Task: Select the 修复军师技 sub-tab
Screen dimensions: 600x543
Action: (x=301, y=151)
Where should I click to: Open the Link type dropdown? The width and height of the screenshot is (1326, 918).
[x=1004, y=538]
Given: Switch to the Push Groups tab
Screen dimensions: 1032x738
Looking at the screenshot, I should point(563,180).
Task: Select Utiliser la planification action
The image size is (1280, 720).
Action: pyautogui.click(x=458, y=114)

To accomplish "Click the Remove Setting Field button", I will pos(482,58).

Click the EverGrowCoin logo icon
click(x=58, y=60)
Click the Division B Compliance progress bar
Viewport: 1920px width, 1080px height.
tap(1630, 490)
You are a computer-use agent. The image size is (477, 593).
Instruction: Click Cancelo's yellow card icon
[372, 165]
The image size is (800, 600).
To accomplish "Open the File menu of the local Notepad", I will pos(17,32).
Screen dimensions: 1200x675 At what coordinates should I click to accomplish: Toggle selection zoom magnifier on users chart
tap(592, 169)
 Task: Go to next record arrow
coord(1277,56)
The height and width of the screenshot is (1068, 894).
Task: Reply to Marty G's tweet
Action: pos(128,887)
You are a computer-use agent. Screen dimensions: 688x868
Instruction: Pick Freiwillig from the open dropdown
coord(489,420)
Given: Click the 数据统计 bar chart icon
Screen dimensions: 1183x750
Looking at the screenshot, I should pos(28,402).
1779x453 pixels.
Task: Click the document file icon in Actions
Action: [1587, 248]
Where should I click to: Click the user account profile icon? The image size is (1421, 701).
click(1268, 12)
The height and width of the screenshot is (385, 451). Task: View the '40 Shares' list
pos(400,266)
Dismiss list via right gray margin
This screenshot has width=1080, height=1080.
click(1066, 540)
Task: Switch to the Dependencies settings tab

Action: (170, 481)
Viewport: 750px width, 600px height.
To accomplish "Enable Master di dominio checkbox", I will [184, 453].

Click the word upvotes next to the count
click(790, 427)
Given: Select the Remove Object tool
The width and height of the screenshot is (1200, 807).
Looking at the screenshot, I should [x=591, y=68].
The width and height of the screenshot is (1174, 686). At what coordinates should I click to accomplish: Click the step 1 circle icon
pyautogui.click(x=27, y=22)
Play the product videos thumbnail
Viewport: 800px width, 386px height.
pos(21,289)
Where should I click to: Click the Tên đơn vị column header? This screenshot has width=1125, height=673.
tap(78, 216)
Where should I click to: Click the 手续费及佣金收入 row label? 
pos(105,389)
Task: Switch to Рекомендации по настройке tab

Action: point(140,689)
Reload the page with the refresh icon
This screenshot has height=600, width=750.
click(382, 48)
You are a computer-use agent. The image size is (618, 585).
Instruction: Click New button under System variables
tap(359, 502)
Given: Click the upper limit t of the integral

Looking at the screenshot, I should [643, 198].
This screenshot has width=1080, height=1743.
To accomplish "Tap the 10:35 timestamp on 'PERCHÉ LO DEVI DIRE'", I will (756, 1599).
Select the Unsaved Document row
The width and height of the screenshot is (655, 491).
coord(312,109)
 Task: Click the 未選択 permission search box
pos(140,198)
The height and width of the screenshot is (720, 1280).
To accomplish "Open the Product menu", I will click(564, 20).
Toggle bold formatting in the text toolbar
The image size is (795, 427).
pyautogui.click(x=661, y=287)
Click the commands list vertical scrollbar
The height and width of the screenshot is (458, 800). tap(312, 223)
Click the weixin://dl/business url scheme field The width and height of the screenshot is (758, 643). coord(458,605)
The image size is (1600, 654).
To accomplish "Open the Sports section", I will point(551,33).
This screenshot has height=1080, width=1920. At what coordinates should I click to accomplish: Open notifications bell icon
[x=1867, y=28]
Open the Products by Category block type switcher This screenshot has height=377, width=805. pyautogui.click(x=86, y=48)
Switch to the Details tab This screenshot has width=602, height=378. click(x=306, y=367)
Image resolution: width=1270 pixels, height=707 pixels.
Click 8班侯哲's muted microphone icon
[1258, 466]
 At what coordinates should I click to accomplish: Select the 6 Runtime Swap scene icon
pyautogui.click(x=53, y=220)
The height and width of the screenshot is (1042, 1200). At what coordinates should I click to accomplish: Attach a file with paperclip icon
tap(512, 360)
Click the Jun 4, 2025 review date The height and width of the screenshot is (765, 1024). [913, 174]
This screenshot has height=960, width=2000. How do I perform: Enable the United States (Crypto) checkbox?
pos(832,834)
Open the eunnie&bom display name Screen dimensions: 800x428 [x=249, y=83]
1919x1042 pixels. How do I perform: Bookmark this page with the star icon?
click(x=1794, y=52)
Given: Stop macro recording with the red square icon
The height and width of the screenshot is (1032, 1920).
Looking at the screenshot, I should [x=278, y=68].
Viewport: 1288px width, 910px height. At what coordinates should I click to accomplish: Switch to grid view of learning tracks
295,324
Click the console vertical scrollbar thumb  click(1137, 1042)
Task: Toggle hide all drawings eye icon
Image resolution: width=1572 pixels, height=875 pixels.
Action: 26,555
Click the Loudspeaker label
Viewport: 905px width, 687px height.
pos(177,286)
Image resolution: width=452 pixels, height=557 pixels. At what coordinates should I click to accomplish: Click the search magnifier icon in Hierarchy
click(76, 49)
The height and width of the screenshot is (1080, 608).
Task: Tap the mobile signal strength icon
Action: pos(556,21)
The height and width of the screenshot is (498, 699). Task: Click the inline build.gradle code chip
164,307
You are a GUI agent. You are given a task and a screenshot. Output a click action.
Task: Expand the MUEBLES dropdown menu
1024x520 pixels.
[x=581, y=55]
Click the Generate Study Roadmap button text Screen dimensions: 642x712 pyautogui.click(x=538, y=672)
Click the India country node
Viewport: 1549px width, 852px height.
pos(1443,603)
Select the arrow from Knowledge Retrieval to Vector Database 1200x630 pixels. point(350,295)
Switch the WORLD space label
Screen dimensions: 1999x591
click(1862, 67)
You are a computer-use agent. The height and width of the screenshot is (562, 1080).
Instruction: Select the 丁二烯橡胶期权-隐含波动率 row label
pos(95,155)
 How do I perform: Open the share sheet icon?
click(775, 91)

------------------------------------------------------------------------

Please reproduce the material above exactly, line by line.

• [Output for this task]:
Task: Select the 修复军师技 sub-tab
Screen dimensions: 600x543
Action: (x=301, y=151)
Where should I click to: Open the Link type dropdown? The width and height of the screenshot is (1326, 918).
[x=1004, y=538]
Given: Switch to the Push Groups tab
Screen dimensions: 1032x738
Looking at the screenshot, I should point(563,180).
Task: Select Utiliser la planification action
The image size is (1280, 720).
Action: pyautogui.click(x=458, y=114)

To accomplish "Click the Remove Setting Field button", I will pos(482,58).

Click the EverGrowCoin logo icon
click(x=58, y=60)
Click the Division B Compliance progress bar
Viewport: 1920px width, 1080px height.
tap(1630, 490)
You are a computer-use agent. The image size is (477, 593).
Instruction: Click Cancelo's yellow card icon
[372, 165]
The image size is (800, 600).
To accomplish "Open the File menu of the local Notepad", I will pos(17,32).
Screen dimensions: 1200x675 At what coordinates should I click to accomplish: Toggle selection zoom magnifier on users chart
tap(592, 169)
 Task: Go to next record arrow
coord(1277,56)
The height and width of the screenshot is (1068, 894).
Task: Reply to Marty G's tweet
Action: pos(128,887)
You are a computer-use agent. Screen dimensions: 688x868
Instruction: Pick Freiwillig from the open dropdown
coord(489,420)
Given: Click the 数据统计 bar chart icon
Screen dimensions: 1183x750
Looking at the screenshot, I should pos(28,402).
1779x453 pixels.
Task: Click the document file icon in Actions
Action: [1587, 248]
Where should I click to: Click the user account profile icon? The image size is (1421, 701).
click(1268, 12)
The height and width of the screenshot is (385, 451). Task: View the '40 Shares' list
pos(400,266)
Dismiss list via right gray margin
This screenshot has width=1080, height=1080.
click(1066, 540)
Task: Switch to the Dependencies settings tab

Action: (170, 481)
Viewport: 750px width, 600px height.
To accomplish "Enable Master di dominio checkbox", I will [184, 453].

Click the word upvotes next to the count
click(790, 427)
Given: Select the Remove Object tool
The width and height of the screenshot is (1200, 807).
Looking at the screenshot, I should [x=591, y=68].
The width and height of the screenshot is (1174, 686). At what coordinates should I click to accomplish: Click the step 1 circle icon
pyautogui.click(x=27, y=22)
Play the product videos thumbnail
Viewport: 800px width, 386px height.
pos(21,289)
Where should I click to: Click the Tên đơn vị column header? This screenshot has width=1125, height=673.
tap(78, 216)
Where should I click to: Click the 手续费及佣金收入 row label? 
pos(105,389)
Task: Switch to Рекомендации по настройке tab

Action: point(140,689)
Reload the page with the refresh icon
This screenshot has height=600, width=750.
click(382, 48)
You are a computer-use agent. The image size is (618, 585).
Instruction: Click New button under System variables
tap(359, 502)
Given: Click the upper limit t of the integral

Looking at the screenshot, I should [643, 198].
This screenshot has width=1080, height=1743.
To accomplish "Tap the 10:35 timestamp on 'PERCHÉ LO DEVI DIRE'", I will (756, 1599).
Select the Unsaved Document row
The width and height of the screenshot is (655, 491).
coord(312,109)
 Task: Click the 未選択 permission search box
pos(140,198)
The height and width of the screenshot is (720, 1280).
To accomplish "Open the Product menu", I will click(564, 20).
Toggle bold formatting in the text toolbar
The image size is (795, 427).
pyautogui.click(x=661, y=287)
Click the commands list vertical scrollbar
The height and width of the screenshot is (458, 800). tap(312, 223)
Click the weixin://dl/business url scheme field The width and height of the screenshot is (758, 643). coord(458,605)
The image size is (1600, 654).
To accomplish "Open the Sports section", I will point(551,33).
This screenshot has height=1080, width=1920. At what coordinates should I click to accomplish: Open notifications bell icon
[x=1867, y=28]
Open the Products by Category block type switcher This screenshot has height=377, width=805. pyautogui.click(x=86, y=48)
Switch to the Details tab This screenshot has width=602, height=378. click(x=306, y=367)
Image resolution: width=1270 pixels, height=707 pixels.
Click 8班侯哲's muted microphone icon
[1258, 466]
 At what coordinates should I click to accomplish: Select the 6 Runtime Swap scene icon
pyautogui.click(x=53, y=220)
The height and width of the screenshot is (1042, 1200). At what coordinates should I click to accomplish: Attach a file with paperclip icon
tap(512, 360)
Click the Jun 4, 2025 review date The height and width of the screenshot is (765, 1024). [913, 174]
This screenshot has height=960, width=2000. How do I perform: Enable the United States (Crypto) checkbox?
pos(832,834)
Open the eunnie&bom display name Screen dimensions: 800x428 [x=249, y=83]
1919x1042 pixels. How do I perform: Bookmark this page with the star icon?
click(x=1794, y=52)
Given: Stop macro recording with the red square icon
The height and width of the screenshot is (1032, 1920).
Looking at the screenshot, I should [x=278, y=68].
Viewport: 1288px width, 910px height. At what coordinates should I click to accomplish: Switch to grid view of learning tracks
295,324
Click the console vertical scrollbar thumb  click(1137, 1042)
Task: Toggle hide all drawings eye icon
Image resolution: width=1572 pixels, height=875 pixels.
Action: 26,555
Click the Loudspeaker label
Viewport: 905px width, 687px height.
pos(177,286)
Image resolution: width=452 pixels, height=557 pixels. At what coordinates should I click to accomplish: Click the search magnifier icon in Hierarchy
click(76, 49)
The height and width of the screenshot is (1080, 608).
Task: Tap the mobile signal strength icon
Action: pos(556,21)
The height and width of the screenshot is (498, 699). Task: Click the inline build.gradle code chip
164,307
You are a GUI agent. You are given a task and a screenshot. Output a click action.
Task: Expand the MUEBLES dropdown menu
1024x520 pixels.
[x=581, y=55]
Click the Generate Study Roadmap button text Screen dimensions: 642x712 pyautogui.click(x=538, y=672)
Click the India country node
Viewport: 1549px width, 852px height.
pos(1443,603)
Select the arrow from Knowledge Retrieval to Vector Database 1200x630 pixels. point(350,295)
Switch the WORLD space label
Screen dimensions: 1999x591
click(1862, 67)
You are a computer-use agent. The height and width of the screenshot is (562, 1080).
Instruction: Select the 丁二烯橡胶期权-隐含波动率 row label
pos(95,155)
 How do I perform: Open the share sheet icon?
click(775, 91)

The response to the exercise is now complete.